Chanting, singing and carrying placards, the protestors voiced their perceptions that the Department of Agriculture discriminated against them in favour of commercial farmers when it came to questions of access to government owned land, and that the use of genetically modified (GM) maize threatened food security.
iThemba Farmers Association Chairperson Craig Jonkers said the introduction of GM maize in conjunction with US based multinational agricultural biotechnology corporation, Monsanto.
Jonkers said the government’s main purpose in introducing GM maize was to allow Monsanto to patent maize seed and seize control of the use and distribution of seed.
Monsanto's South African website states that the company has "increased its maize market share to about 50 percent" in the seed sector.
"Monsanto is motivated by greed for profits,” said Jonker.
"It claims that this GM maize will allow for the production of more food, which therefore would lessen hunger. Actually, it would cause more hunger."

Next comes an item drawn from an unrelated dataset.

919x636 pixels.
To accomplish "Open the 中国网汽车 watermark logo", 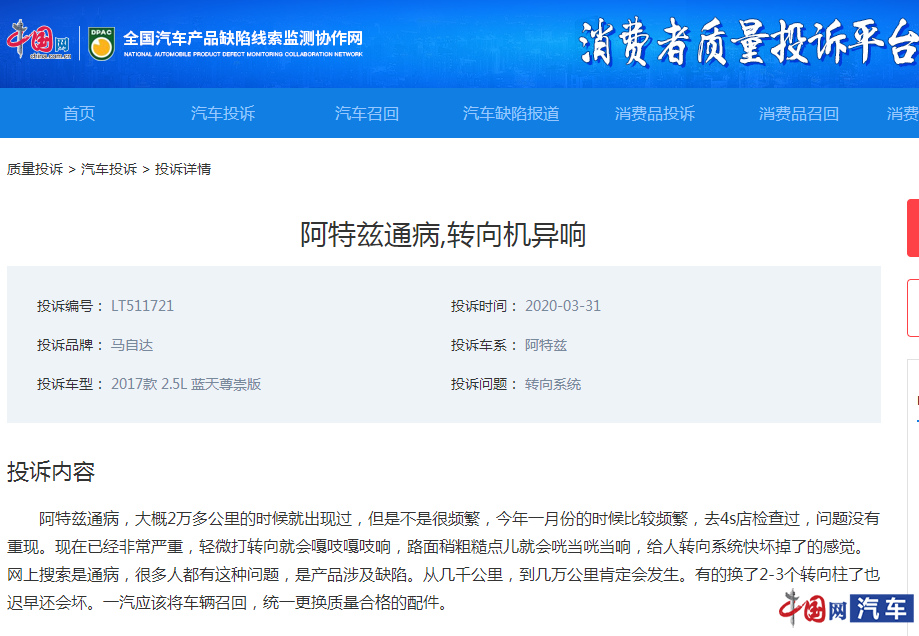I will (x=846, y=608).
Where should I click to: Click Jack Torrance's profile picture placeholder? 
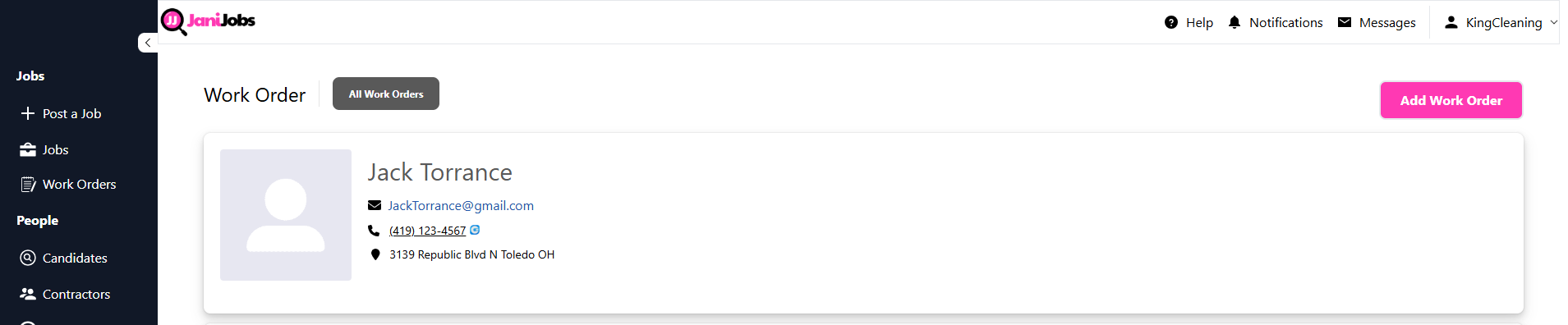coord(286,215)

He said hunger was not as a result of the shortage of food, but caused by "inequality and the concentration of wealth".
He said the introduction of GM maize created further inequality as it forced poor farmers to pay rich corporations like Monsanto for the right to plant their GM maize seed.
He said there were unanswered questions over whether GM foods were harmful to human health.
"Food corporations like Monsanto have released these GM foods without proper safety and health tests. Their profits are their overriding concern."
He said land was being given to multinational companies like Monsanto and Syngenta to conduct experiments while small-scale farmers did not have access to land.
Chairperson of the Surplus People's Project, Ricardo Jacobs, said nobody knows the consequences to the environment of releasing masses of organisms that had been genetically modified.
"We feel that market led policies has been harmful to the poor and calls for participation in the decision making of macroeconomic strategies and policies felt on deaf ears. It seem no one wants to listen," Jacobs.
Monsanto managing director Kobus Lindique said he was not aware that the small-scale farmers were protesting outside Parliament but said their products were safe and scientifically tested.